1766540 records each with 36 attributes
./ibis: batch mode, log level 1
Tables:
200506
Query:
select mchn, tmpr where ! (tmpr == 55 or tmpr == 60)
doQuery (Tue Jun 14 03:31:13 2005 UTC) --- processing query ! (tmpr == 55 or tmpr == 60) on table 200506
query[LT55J4AkJu400000]::setWhereClause -- WHERE "! (tmpr == 55 or tmpr == 60)"
query[LT55J4AkJu400000]::setSelectClause -- SELECT mchn,tmpr
ibis::column[200506.Tmpr](INT)::readIndex -- the basic index was read (/home/xhe/TRAC/tmp/dir1/200506) in 0 sec(CPU), 0.00101352 sec(elapsed)
query[LT55J4AkJu400000]::estimate -- time to compute the bounds: 0.01 sec(CPU), 0.00476098 sec(elapsed).
query[LT55J4AkJu400000]::estimate -- # of hits for query "! (tmpr == 55 or tmpr == 60)" is 0
doQuery (Tue Jun 14 03:31:13 2005 UTC) --- number of hits in [0, 0]
query[LT55J4AkJu400000]::evaluate -- time to compute the 15744 hits: 0 sec(CPU), 0.000848532 sec(elapsed).
query[LT55J4AkJu400000]::evaluate -- user kwu SELECT mchn,tmpr FROM 200506 WHERE ! (tmpr == 55 or tmpr == 60) ==> 15744 hit(s).
doQuery (Tue Jun 14 03:31:13 2005 UTC) --- number of hits = 15744
doQuery:: evaluate(! (tmpr == 55 or tmpr == 60)) took 0.00626969 sec(elapsed)
ibis::part[200506]::getRIDs -- number of RIDs (0) does not match the size of the mask (1766540)
Tue Jun 14 03:31:13 2005 UTC
Warning -- query[LT55J4AkJu400000]::getRIDs -- got 0 row IDs from table 200506, expected 15744
ibis::part[200506]::getRIDs -- number of RIDs (0) does not match the size of the mask (1766540)
ibis::column[200506.MCHN](KEY)::readIndex -- the basic index was read (/home/xhe/TRAC/tmp/dir1/200506) in 0 sec(CPU), 0.000895739 sec(elapsed)
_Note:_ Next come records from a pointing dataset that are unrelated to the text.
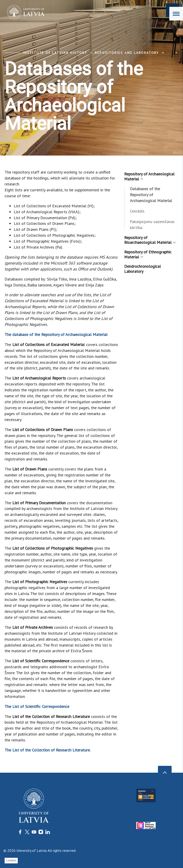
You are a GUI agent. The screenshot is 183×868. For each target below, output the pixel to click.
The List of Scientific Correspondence (37, 706)
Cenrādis (137, 211)
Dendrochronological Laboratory (143, 269)
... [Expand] (169, 53)
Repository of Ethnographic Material (148, 254)
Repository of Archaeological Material (149, 176)
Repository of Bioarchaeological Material (150, 240)
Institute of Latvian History (55, 53)
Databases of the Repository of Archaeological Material (151, 194)
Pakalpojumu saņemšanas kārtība (152, 224)
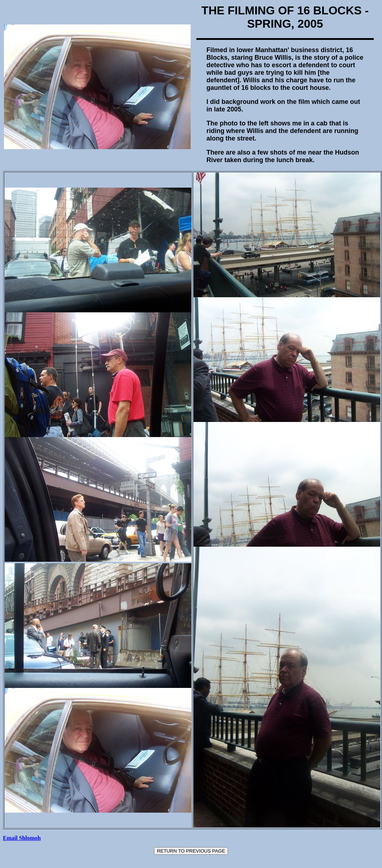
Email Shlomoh (22, 838)
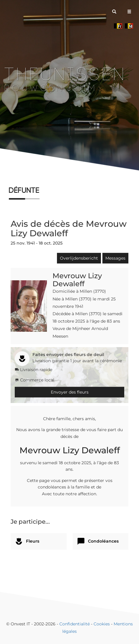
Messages (115, 258)
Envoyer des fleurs (70, 392)
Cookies (102, 624)
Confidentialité (74, 624)
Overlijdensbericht (79, 258)
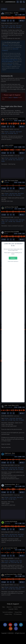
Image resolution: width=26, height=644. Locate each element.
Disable (13, 258)
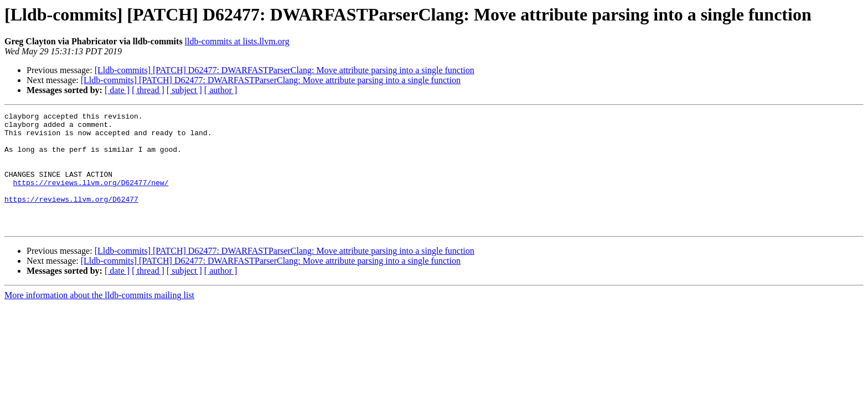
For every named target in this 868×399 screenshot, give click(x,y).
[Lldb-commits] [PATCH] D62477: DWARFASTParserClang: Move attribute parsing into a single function (285, 70)
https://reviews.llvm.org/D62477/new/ (91, 197)
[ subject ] (184, 90)
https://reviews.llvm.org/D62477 (71, 217)
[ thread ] (148, 90)
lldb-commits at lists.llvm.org (237, 41)
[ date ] (117, 90)
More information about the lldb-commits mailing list (99, 318)
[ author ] (221, 90)
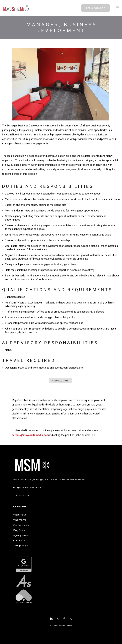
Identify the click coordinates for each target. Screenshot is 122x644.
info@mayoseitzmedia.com (28, 488)
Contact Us (19, 540)
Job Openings (21, 546)
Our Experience (21, 525)
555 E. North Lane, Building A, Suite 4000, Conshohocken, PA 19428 (49, 480)
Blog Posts (19, 530)
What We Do (20, 514)
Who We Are (20, 520)
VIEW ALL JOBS (60, 381)
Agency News (21, 535)
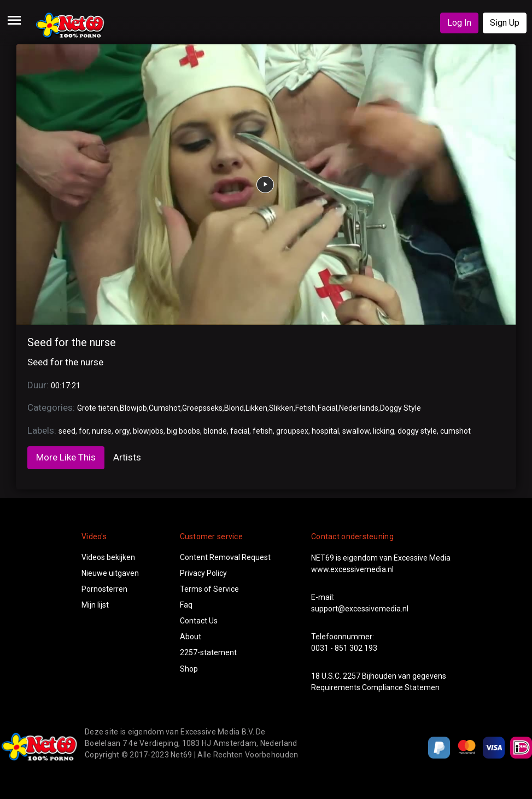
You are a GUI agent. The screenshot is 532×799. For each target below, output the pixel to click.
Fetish (306, 408)
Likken (256, 408)
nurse (102, 431)
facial (239, 431)
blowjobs (148, 431)
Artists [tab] (127, 457)
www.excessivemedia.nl (352, 569)
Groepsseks (202, 408)
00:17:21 (66, 386)
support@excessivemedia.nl (360, 609)
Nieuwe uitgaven (110, 573)
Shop (189, 669)
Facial (328, 408)
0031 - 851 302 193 (344, 648)
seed (67, 431)
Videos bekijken (108, 557)
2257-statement (208, 652)
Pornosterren (104, 589)
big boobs (183, 431)
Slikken (281, 408)
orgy (122, 431)
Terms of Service (209, 589)
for (84, 431)
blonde (215, 431)
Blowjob (133, 408)
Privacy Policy (203, 573)
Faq (186, 605)
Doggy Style (400, 408)
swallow (356, 431)
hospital (325, 431)
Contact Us (198, 621)
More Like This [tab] (66, 457)
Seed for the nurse (72, 342)
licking (383, 431)
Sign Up (505, 22)
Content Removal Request (225, 557)
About (190, 637)
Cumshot (165, 408)
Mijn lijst (95, 605)
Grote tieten (97, 408)
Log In (459, 22)
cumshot (455, 431)
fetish (262, 431)
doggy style (417, 431)
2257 (352, 676)
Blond (234, 408)
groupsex (292, 431)
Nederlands (359, 408)
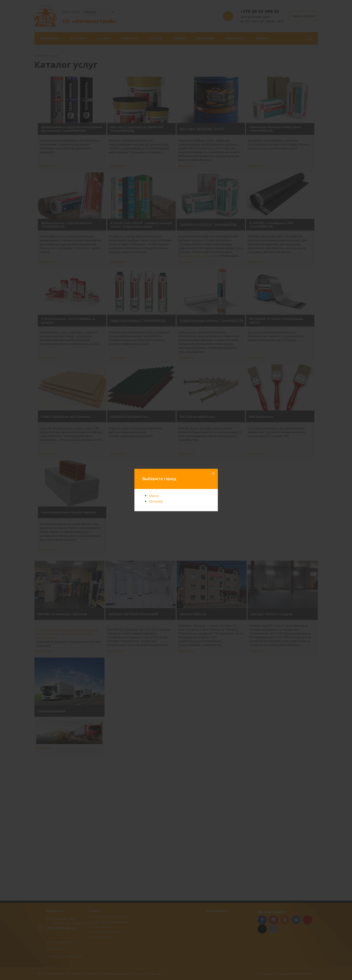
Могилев (156, 501)
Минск (154, 496)
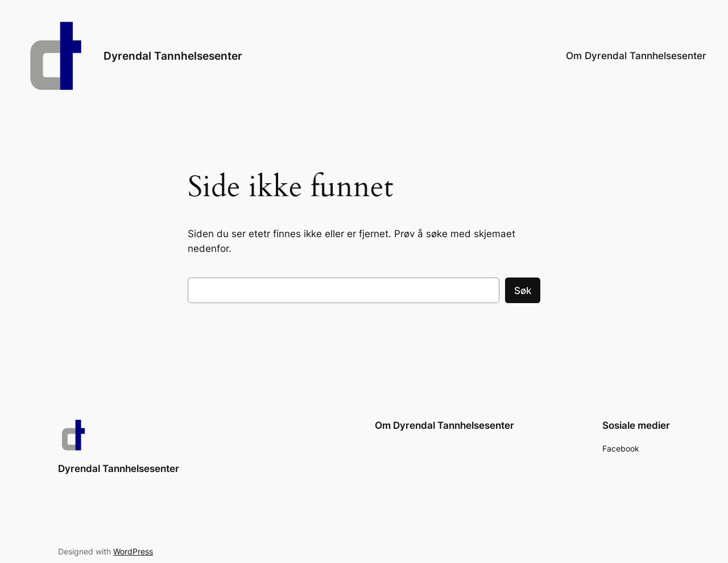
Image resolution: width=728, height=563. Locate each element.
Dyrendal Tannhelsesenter (173, 56)
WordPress (133, 551)
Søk (523, 291)
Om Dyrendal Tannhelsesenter (636, 56)
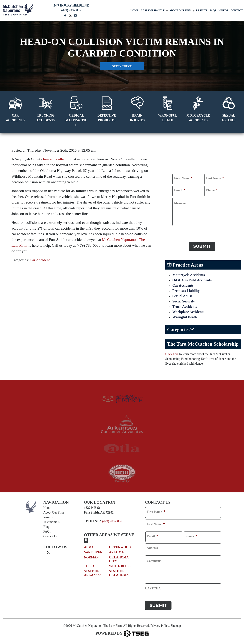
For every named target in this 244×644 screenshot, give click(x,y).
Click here (172, 354)
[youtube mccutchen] (75, 15)
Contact (236, 10)
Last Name (215, 178)
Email (180, 190)
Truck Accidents (185, 306)
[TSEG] (122, 634)
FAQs (213, 10)
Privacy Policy (160, 626)
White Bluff (120, 566)
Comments (154, 561)
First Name (183, 178)
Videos (223, 10)
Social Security (184, 301)
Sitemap (176, 626)
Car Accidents (183, 285)
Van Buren (93, 552)
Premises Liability (186, 290)
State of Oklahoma (119, 573)
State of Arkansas (93, 573)
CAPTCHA (180, 230)
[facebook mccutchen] (65, 15)
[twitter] (48, 552)
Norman (91, 557)
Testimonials (51, 522)
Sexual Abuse (182, 296)
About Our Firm (180, 10)
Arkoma (116, 552)
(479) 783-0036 (112, 521)
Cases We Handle (153, 10)
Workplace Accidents (188, 312)
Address (152, 548)
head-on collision (56, 159)
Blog (46, 527)
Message (180, 203)
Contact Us (50, 536)
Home (134, 10)
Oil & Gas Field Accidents (192, 280)
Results (201, 10)
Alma (89, 547)
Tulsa (89, 566)
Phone (212, 190)
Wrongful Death (185, 317)
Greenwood (120, 547)
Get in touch (122, 66)
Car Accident (40, 260)
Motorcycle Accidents (188, 275)
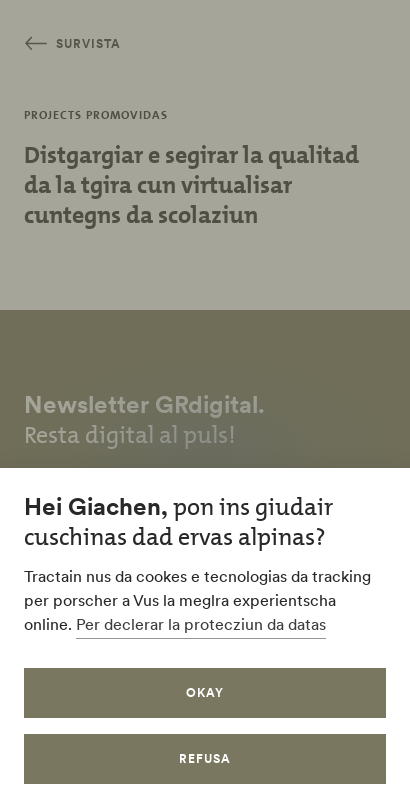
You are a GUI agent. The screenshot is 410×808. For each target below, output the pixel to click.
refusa (205, 758)
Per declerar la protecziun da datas (201, 624)
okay (205, 692)
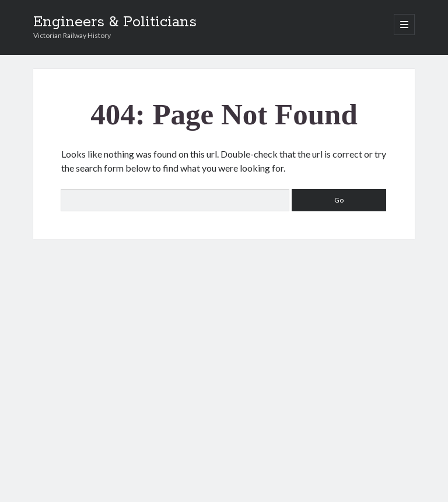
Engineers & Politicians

Query LT55J4AkJu400000 produces 32 distinct tuples of columns mchn,tmpr
MegaBACE # MB424 -128
MegaBACE # MB424 -120
MegaBACE # MB424 -112
MegaBACE # MB424 -104
MegaBACE # MB424 -96
MegaBACE # MB424 -88
MegaBACE # MB424 -80
MegaBACE # MB424 -72
MegaBACE # MB424 -64
MegaBACE # MB424 -56
MegaBACE # MB424 -48
MegaBACE # MB424 -40
MegaBACE # MB424 -32
MegaBACE # MB424 -24
MegaBACE # MB424 -16
MegaBACE # MB424 -8
MegaBACE # MB424 0
MegaBACE # MB424 8
MegaBACE # MB424 16
MegaBACE # MB424 24
MegaBACE # MB424 32
MegaBACE # MB424 40
MegaBACE # MB424 48
MegaBACE # MB424 56
MegaBACE # MB424 64
MegaBACE # MB424 72
MegaBACE # MB424 80
MegaBACE # MB424 88
MegaBACE # MB424 96
MegaBACE # MB424 104
MegaBACE # MB424 112
MegaBACE # MB424 120
Cleaning up table 200506
Cleaning up the file manager
Total pages accessed through read(unistd.h) is 145
The number of hits is printed in the following line
query[LT55J4AkJu400000]::evaluate -- user ... ==> 15744 hit(s).
The SELECT clause produced the output with the following heading.
Query LT55J4AkJu400000 produces 32 distinct tuples of columns mchn,tmpr
In this particular case, it prints the machine name with the abnormal temperature, 'MegaBACE # MB 424', and the abnormal temperature values, which incidentally all appears to be multiple of 8.